The previous diagram shows the relationship between the transport layer and the SAS protocol. The transport layer underlies the SAS protocol and contains message protection, target-to-client authentication, and client authentication. The SAS protocol comprises two layers: client authentication, also known as the message layer, and the security attribute layer. The message layer contains client authentication and the security attribute layer contains identity assertion, privileges and authorization attributes, and proxy endorsement.

CSIv2 identity assertion

The CSIv2 identity assertion support in the attribute layer is used to assert an identity from a client process to a server process when the request is performed by using RMI/IIOP.

An assertion is a declaration of one entity to another to accept an identity on its behalf. A client can assert an identity that represents the subject that was effective at the time it started the remote resource. In addition to the identity token that is representing the user, the client process also sends its own identity in either the authentication layer or the transport layer. The target server ensures that the client process is able to assert an identity by performing a trust validation. If the target server trusts the client, then the server uses the asserted identity to create a server-side subject that represents the user that was effective at the client process at the time of invocation.

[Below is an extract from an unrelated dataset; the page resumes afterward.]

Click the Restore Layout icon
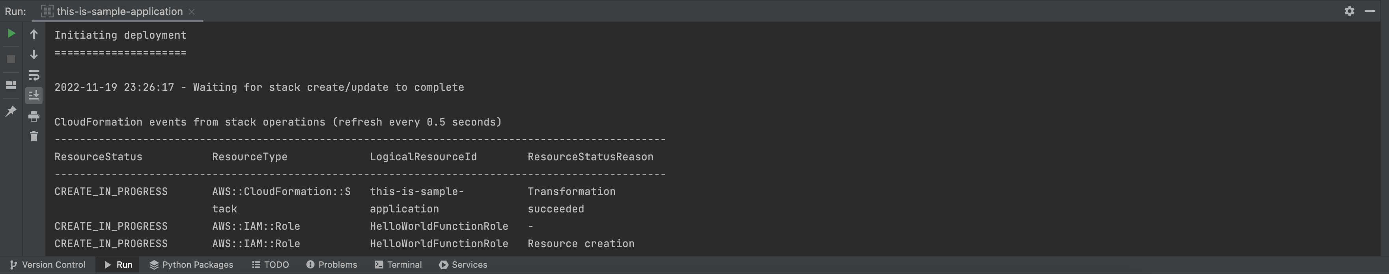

The client can assert a user who is using a Principal Name identity token. The format of the principal name depends on the user registry that is configured at the client process. The anonymous identity token type is also supported and the server uses the unauthenticated subject when it receives such token.

For information on configuring the CSIV2 attribute layer with identity assertion, see Configuring inbound CSIv2 attribute layer.

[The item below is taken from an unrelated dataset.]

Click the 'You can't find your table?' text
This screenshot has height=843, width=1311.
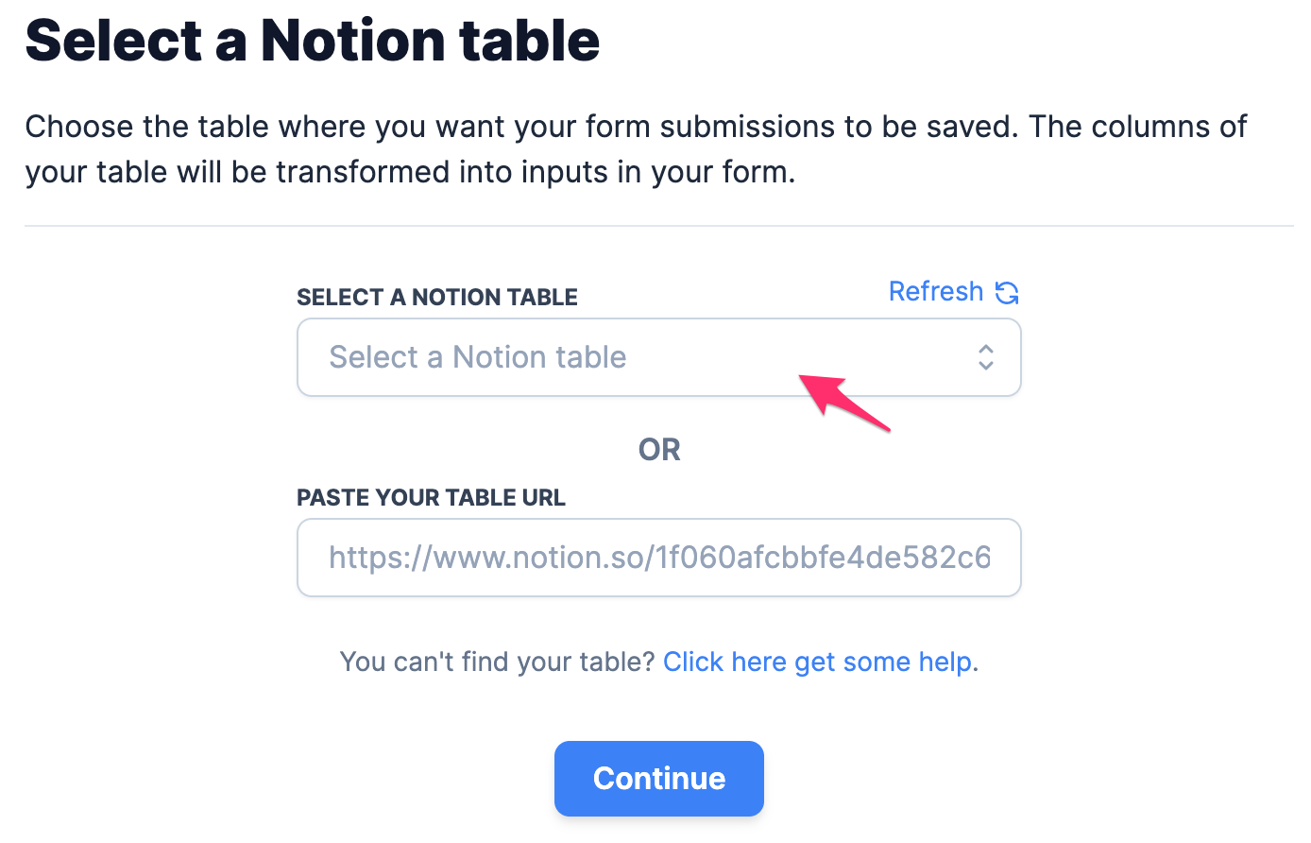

CSIv2 authentication layer

The CSIv2 authentication layer is used to carry authentication information from a client process to a server process when the request is performed by using RMI/IIOP.

The CSIv2 authentication layer can contain a token that is sent by the client that the server can then use to authenticate the client. Various token types are supported in the authentication layer. For example, the GSSUP token is used to transmit the client's user name and password, which is validated against the user registry of the target server. The Lightweight Third Party Authentication (LTPA) token is a token that represents the client's user without having to transmit a password, but the user must be authenticated at the client process before the remote method invocation and both the client and server processes must share LTPA keys.

With either token type, the token is used to authenticate the remote user at the server process and create a Subject representation of the Subject that was effective at the client side before the client started the remote object. When identity assertion is also enabled, the authentication layer can contain the security information that represents the client identity while the identity assertion token represents the actual remote user at invocation time.

For information on configuring the CSIV2 authentication layer, see Configuring inbound CSIv2 authentication layer.

CSIv2 transport layer

The Common Secure Interoperability version 2 (CSIv2) transport layer support is used to protect the SAS protocol request message and support client certificate authentication from a client process to a server process.

The main function of the transport layer is to provide the security characteristics of the transmission of the SAS protocol messages from a client to a server process. The messages can be protected by using encryption, signing, or both. The Liberty SSL support is used as the underlying mechanism that is providing such characteristics.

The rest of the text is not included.